OBJECTIVE: To examine magnetic resonance imaging correlates of dementia in a large, well-defined series of patients with ischemic stroke.

METHODS: Detailed medical, neurological, and neuropsychological examinations were conducted 3 months after ischemic stroke for 337 of 486 consecutive patients aged 55 to 85 years. Infarcts (type, site, side, number, and volume), extent of white matter lesions (WMLs), and degree of atrophy were categorized according to magnetic resonance images of the head. The definition for dementia of the Diagnostic and Statistical Manual of Mental Disorders, Third Edition (DSM-III) was used.

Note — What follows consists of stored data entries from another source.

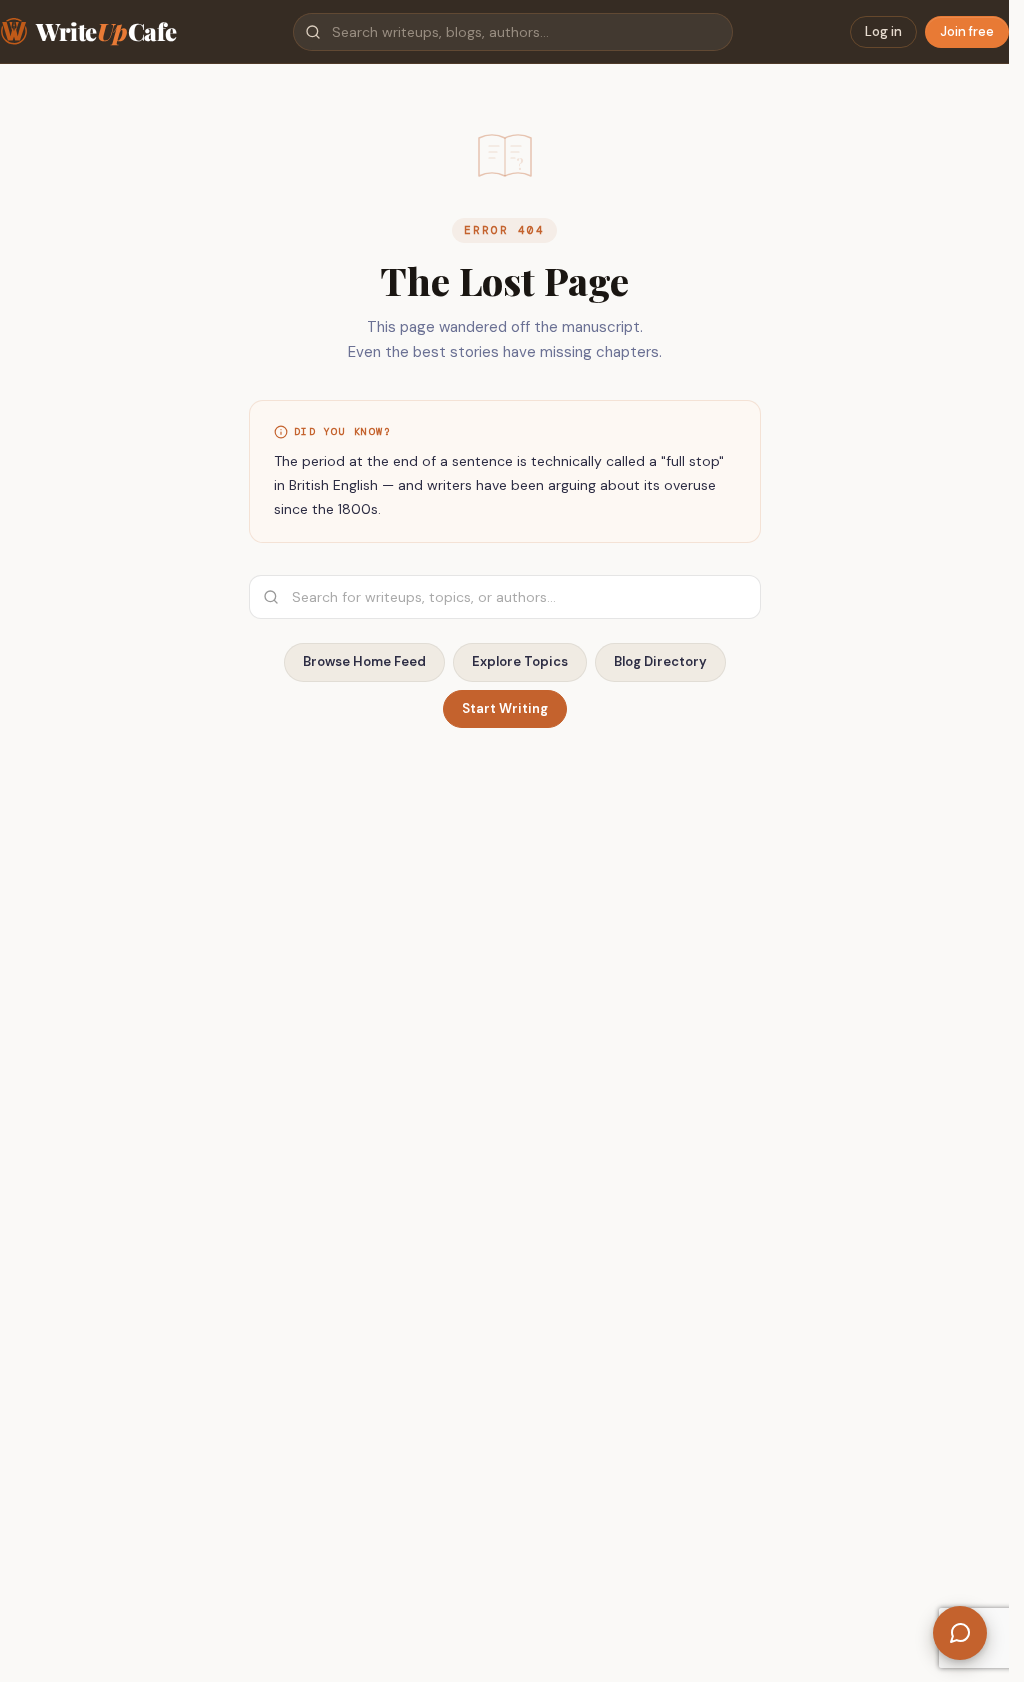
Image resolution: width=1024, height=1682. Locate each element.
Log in (883, 31)
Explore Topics (520, 661)
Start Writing (505, 708)
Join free (967, 31)
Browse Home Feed (364, 661)
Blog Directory (660, 661)
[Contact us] (960, 1633)
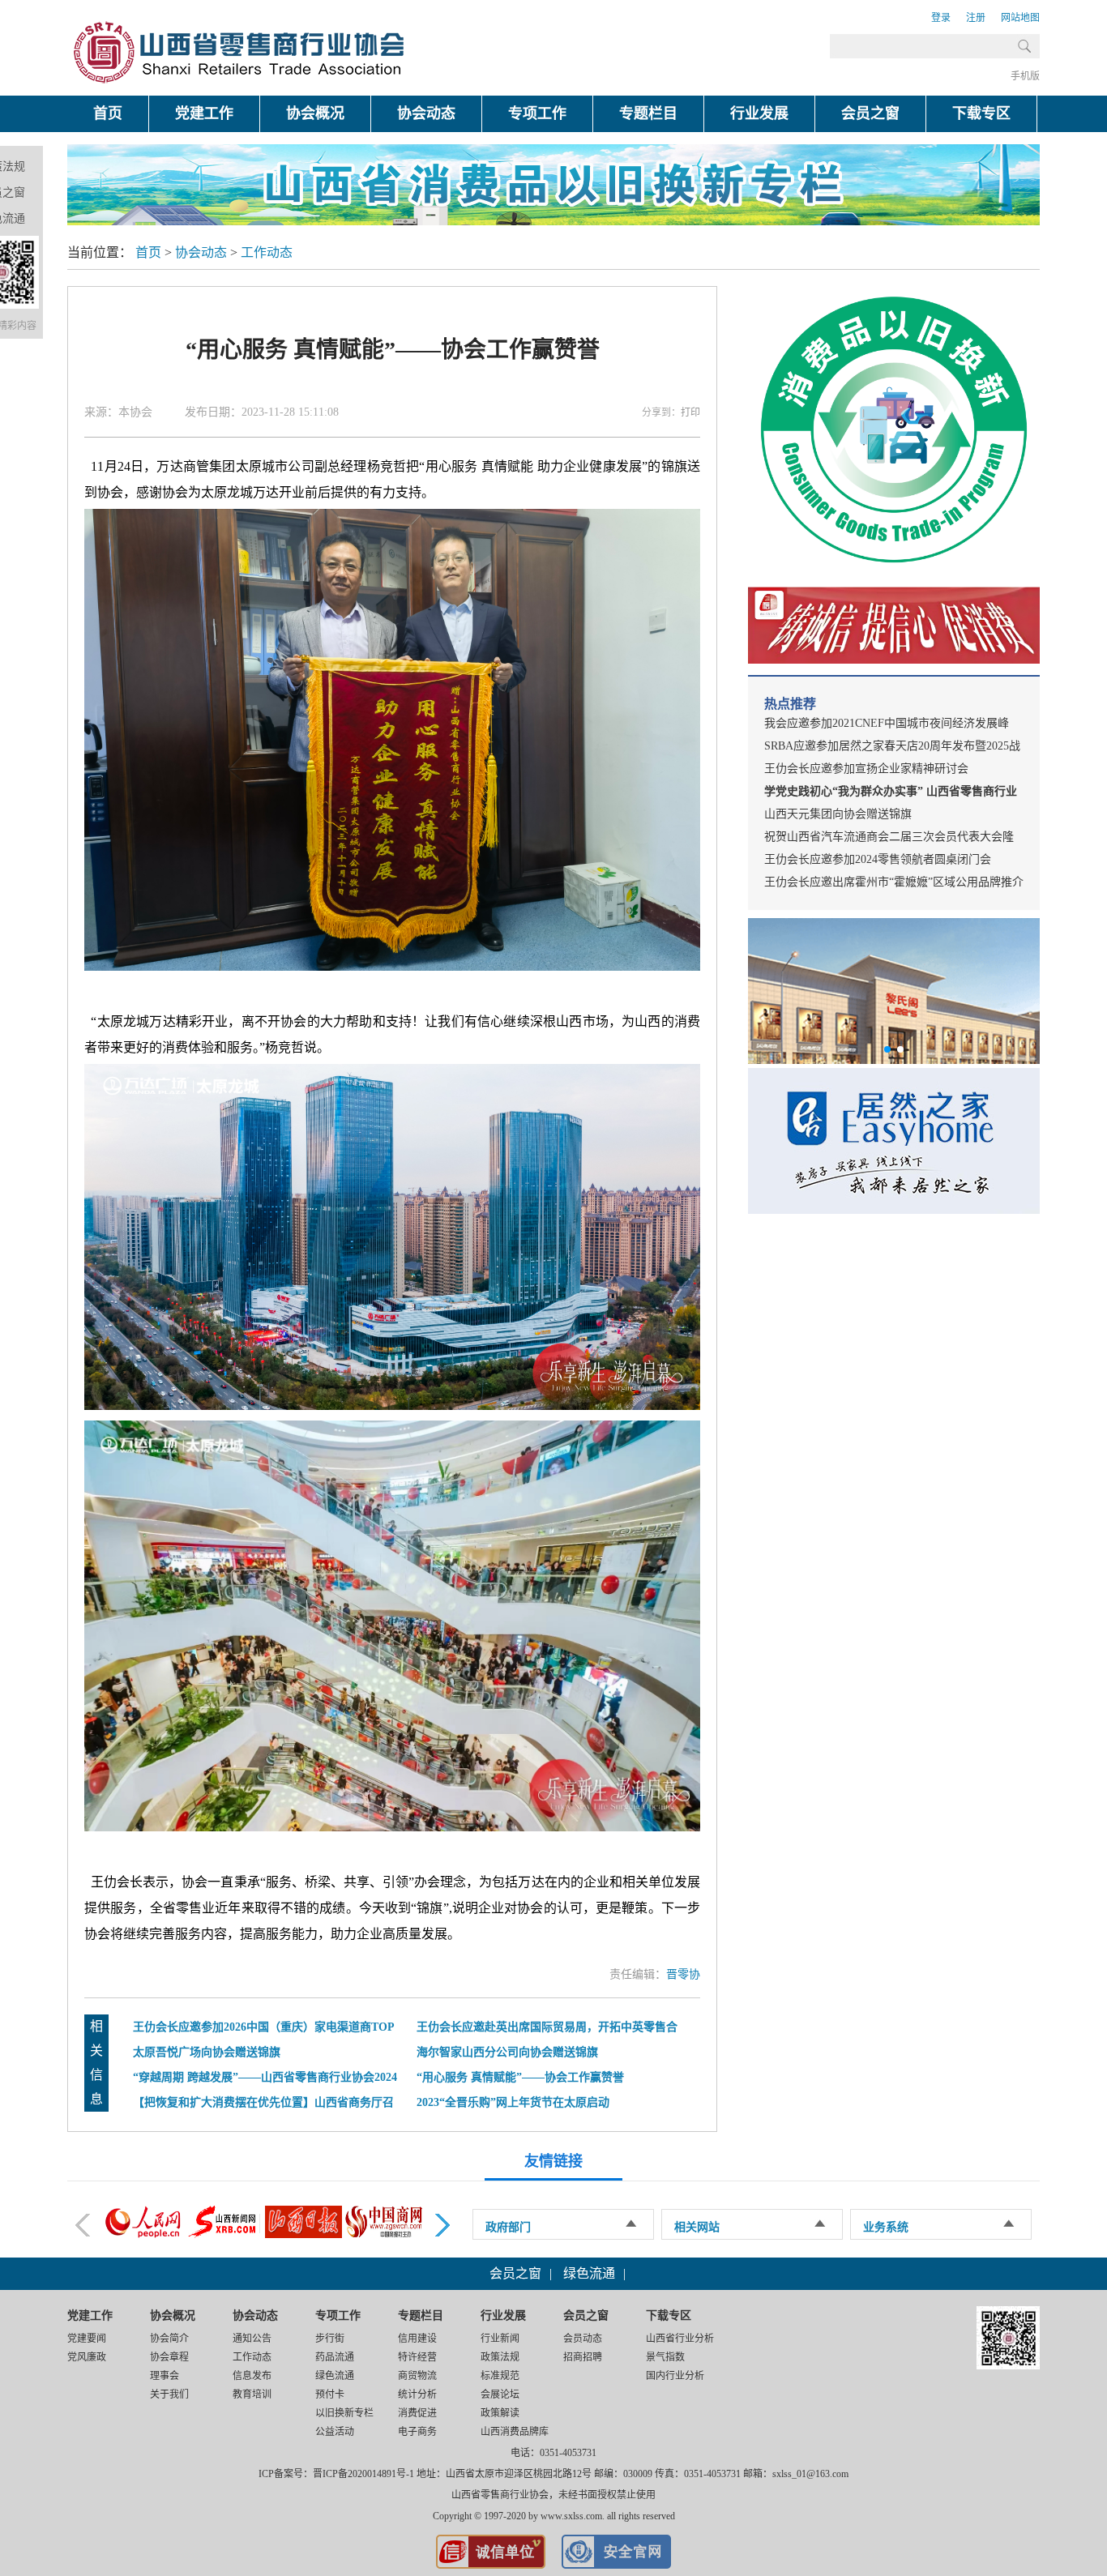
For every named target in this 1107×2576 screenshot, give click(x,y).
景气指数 (665, 2357)
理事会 (164, 2376)
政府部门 (508, 2227)
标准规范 (500, 2376)
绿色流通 (589, 2273)
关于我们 (169, 2394)
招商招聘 (582, 2357)
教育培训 (252, 2394)
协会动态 (426, 113)
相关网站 (697, 2227)
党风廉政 (86, 2357)
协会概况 (315, 113)
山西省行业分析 (680, 2338)
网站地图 (1020, 17)
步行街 (329, 2338)
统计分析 (417, 2394)
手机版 (1025, 76)
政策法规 (500, 2357)
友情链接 (553, 2161)
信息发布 (252, 2376)
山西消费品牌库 (515, 2431)
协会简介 (169, 2338)
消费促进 (417, 2413)
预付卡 (329, 2394)
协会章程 (169, 2357)
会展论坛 (500, 2394)
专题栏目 (648, 113)
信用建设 (417, 2338)
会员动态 (582, 2338)
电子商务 (417, 2431)
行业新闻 (500, 2338)
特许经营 (417, 2357)
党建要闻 (86, 2338)
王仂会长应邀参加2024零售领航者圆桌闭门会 (877, 859)
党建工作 (204, 113)
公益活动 (334, 2431)
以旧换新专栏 (344, 2413)
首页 (107, 113)
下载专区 (981, 113)
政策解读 (500, 2413)
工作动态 (267, 252)
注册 (975, 17)
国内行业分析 (675, 2376)
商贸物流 (417, 2376)
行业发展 (759, 113)
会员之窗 (870, 113)
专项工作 (537, 113)
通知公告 (252, 2338)
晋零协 (683, 1974)
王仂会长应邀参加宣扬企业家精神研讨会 (866, 769)
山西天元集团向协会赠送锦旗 (838, 814)
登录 (941, 17)
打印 (690, 412)
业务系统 (885, 2227)
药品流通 (334, 2357)
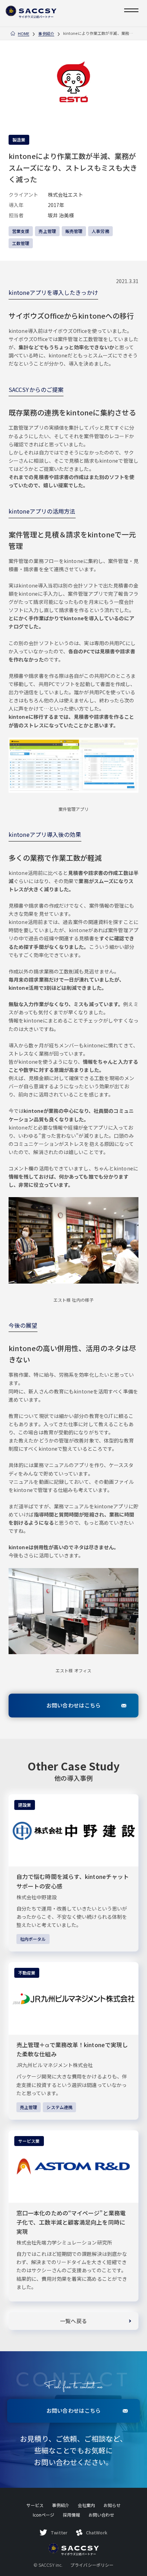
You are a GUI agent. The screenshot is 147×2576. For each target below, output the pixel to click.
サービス (35, 2505)
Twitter (59, 2532)
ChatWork (96, 2532)
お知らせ (112, 2505)
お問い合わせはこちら (73, 1705)
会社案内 (86, 2505)
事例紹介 (46, 33)
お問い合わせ (101, 2515)
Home (23, 33)
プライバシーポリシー (91, 2565)
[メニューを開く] (131, 10)
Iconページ (43, 2515)
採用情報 (71, 2515)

RESULTS: Dementia was diagnosed in 107 (31.8%) of the patients and stroke-related dementia in 87 (25.8%). Volumes, numbers, distinct sites of infarcts, extent of WMLs, and degree of atrophy were different for the demented and nondemented subjects. Particularly, volumes of infarcts in any (right- or left-sided) superior middle cerebral artery territory (27.3 vs 13.7 cm(3), P =. 002) and left thalamocortical connection (14.8 vs 4.0 cm(3), P =. 002) differentiated the 2 groups. Logistic regression analysis showed that the correlates of any dementia included the combination of infarct features (volume of infarcts in any superior middle cerebral artery: odds ratio [OR], 1.11; frequency of left-sided infarcts: OR, 1.21), extent of WMLs (OR, 1.3), medial temporal lobe atrophy (OR, 2.1), and host factors (education; OR, 0.91). In the patients with stroke-related dementia, the main correlate was volume of infarcts in the left anterior corona radiata (OR, 1.68).

CONCLUSION: Correlates of poststroke dementia do not include merely 1 feature but a combination of infarct features, extent of WMLs, medial temporal lobe atrophy, and host features.